Something had to be done. I bought several yards of Mod Green Pod’s organic cotton Aspire fabric a LONG time ago with the intention of making some pillows and reupholstering a chair that I ended up donating to Habitat for Humanity. Since that never happened, I had that beautiful fabric just sitting in my craft bin waiting to be used. It was a perfect fit for the Amia, since it is a fairly rugged, home decor weight fabric meant to stand up to constant use.
How do you like her now?
I was skeptical at first about pairing the Aspire pattern with the orange I already had on the windows, but I like it. Aspire is a very deep slate blue — almost gray, actually. It’s a nice complement to the lighter blues I’m using throughout the rest of the space.
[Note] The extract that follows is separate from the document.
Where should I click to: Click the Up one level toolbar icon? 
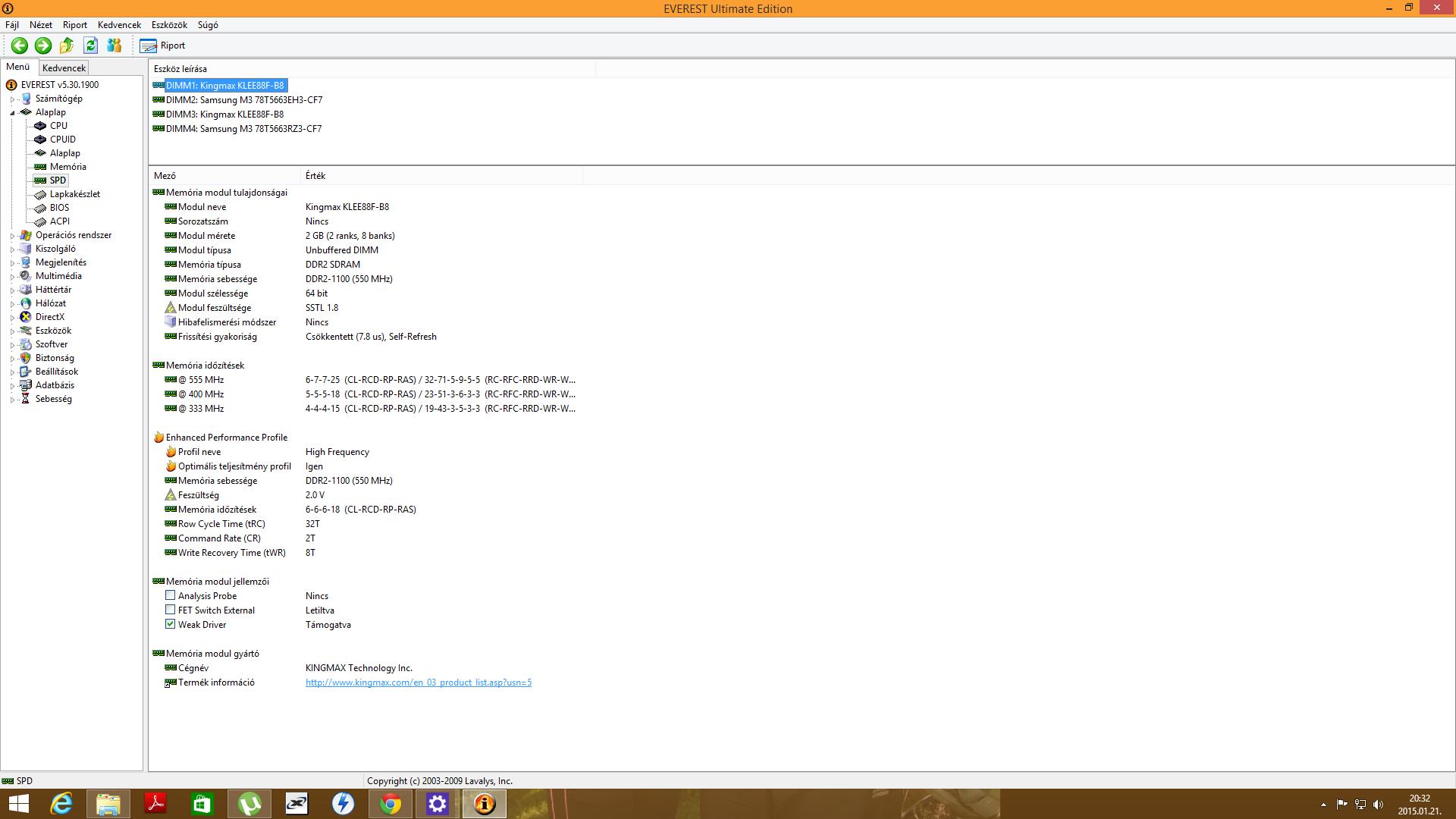point(67,46)
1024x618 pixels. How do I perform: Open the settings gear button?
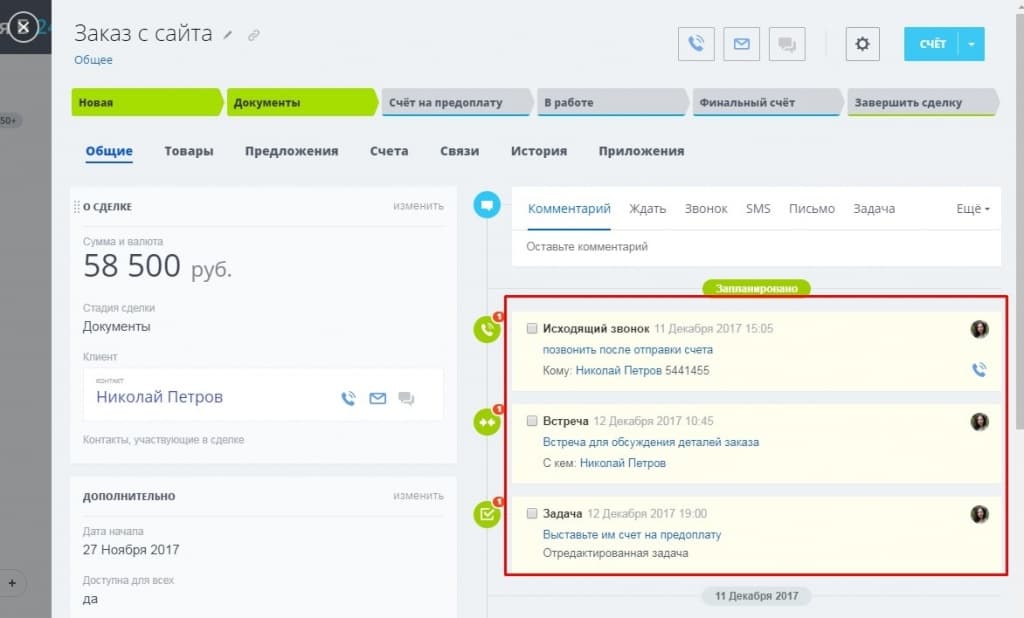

I will admit I was petrified to take apart this $600 chair, afraid that I would irreparably damage it. But once I removed the back from the base with a few screws and some elbow grease, the rest was pretty easy. The plastic base came apart from the front of the chair in a few snaps, and all it took was a few staples to secure the fabric. The bottom of the chair back required a special strip that snapped into the frame. This strip was attached to a piece of stretchy fabric that was then sewn into the seam of the green fabric. Since I couldn’t remove this necessary part without ruining it, I had to improvise around this obstacle. I folded the fabric and stapled it into the seam so the staples wouldn’t be visible. I think I did pretty well, and it’s invisible unless you flip the chair over and inspect it carefully.
I totally cheated on the seat. I didn’t have the right tool to remove the seat from the chair base. So what did I do? I used a flat head screwdriver to push the fabric snugly between the seat and the plastic base. The fit is very snug and secure, and I almost wish I had just done the same with the back. Then it would be really easy to remove when I decide to change the fabric again. Since I plan to own this chair for a very long time to come, it’s nice to know that I can change the fabric as my mood and decor changes. I wish still wish I could be spending my days working from a vintage tulip or lucite chair, but something tells me this is a lot more comfortable.
I’m pretty happy with this makeover that cost me nothing but some fabric I already had.